Какой-то идиот решил однажды, что рок-музыка должна куда-то кого-то вести и чему-то учить. И этот идиот свернул головы сотням ребят, выдающих тонны унылого говна каждый день. Не парьтесь, ребята, хочется сказать «русским рокерам». Лучше женитесь на молодых и танцуйте рок-н-ролл, хряпнув соточку-вторую. А лучше Майка рок-н-ролл у нас не играл никто.
В рок-музыке главное — соответствие твоей игры тому, что ты делаешь, что ты хочешь сказать, сыграть, спеть, показать, сплясать, в конце концов. Кит Ричарде — один из главных гитаристов рок-музыки, кто может обвинить его в том, что он не играет теппингом и не практикует электросмычок? Я даже не уверен в том, что он умеет им пользоваться. Однако значимость и качество игры его от этого хуже не делаются. А Чак Берри? Это основа основ. «Остерегайтесь музыкантов, не знающих, как играть музыку Чака Берри», — сказал один американский музыкант, и эта фраза была у Майка в числе любимых. Вся рок-музыка, которую мы имеем на сегодняшний день, пришла к нам из рок-н-роллов Чака, ими заслушивались и Джаггер, и Ричарде, и Леннон. И Майк.
Идеи, послания человечеству, нравоучения — это все мимо кассы. Это не рок-музыка. Рок-музыка — это кайф, драйв, свобода, ритм, это барабан, который лупит по яйцам, гитара, которая сверлит мозг, и слова, которым хочется подпевать. У Майка все это присутствует в полной мере.
И совершенно неважно, что Майк и его группа играли на гитарах, которые и по сегодняшним меркам, и по меркам восьмидесятых годов являлись чистым хламом, дровами, про барабаны и говорить нечего — это были приспособления, мало похожие на те, которыми пользуются нынешние «русские рокеры». Для чего «русским рокерам» эти барабаны — ума не приложу. Но покупают зачем-то. Чтобы тянуть свою унылую байду, наслушавшись таких же унылых недотеп, ставших звездами местного значения.

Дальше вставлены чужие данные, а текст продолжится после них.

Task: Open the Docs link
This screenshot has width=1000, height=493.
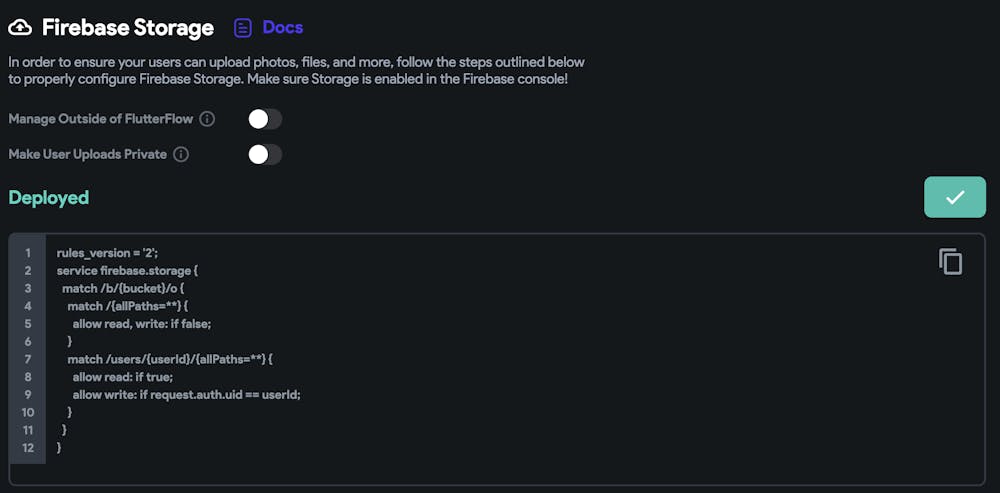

Майк велик. Он не боялся ничего — по крайней мере, в собственной музыке. Он был единственным (среди тех, кто играл тогда рок-музыку), прилюдно пославшим на хуй Александра Невзорова и его «600 секунд».
Майк играл концерт в Ленинградском цирке, настраивал звук. Прилетела бригада «Секунд», чтобы снять о Майке сюжет. Скорее всего, какую-нибудь свою очередную гадость о том, что Цирк используется не по назначению и в нем творится полное бесовство в виде исполнения песен в стиле «рок-н-ролл», парализующих сознание российской молодежи. Бригада «Секунд» начала расставлять свет, понукаемая бесцеремонными окриками шефа. Он что-то слишком раскричался, зацепив и Майка — мол, ты мне мешаешь настраивать аппаратуру. А Майк в это время пробовал микрофон. И совершенно логично ответил: «Это ты мне мешаешь, я готовлюсь к концерту. Пошел на хуй отсюда со своими фонарями и камерами».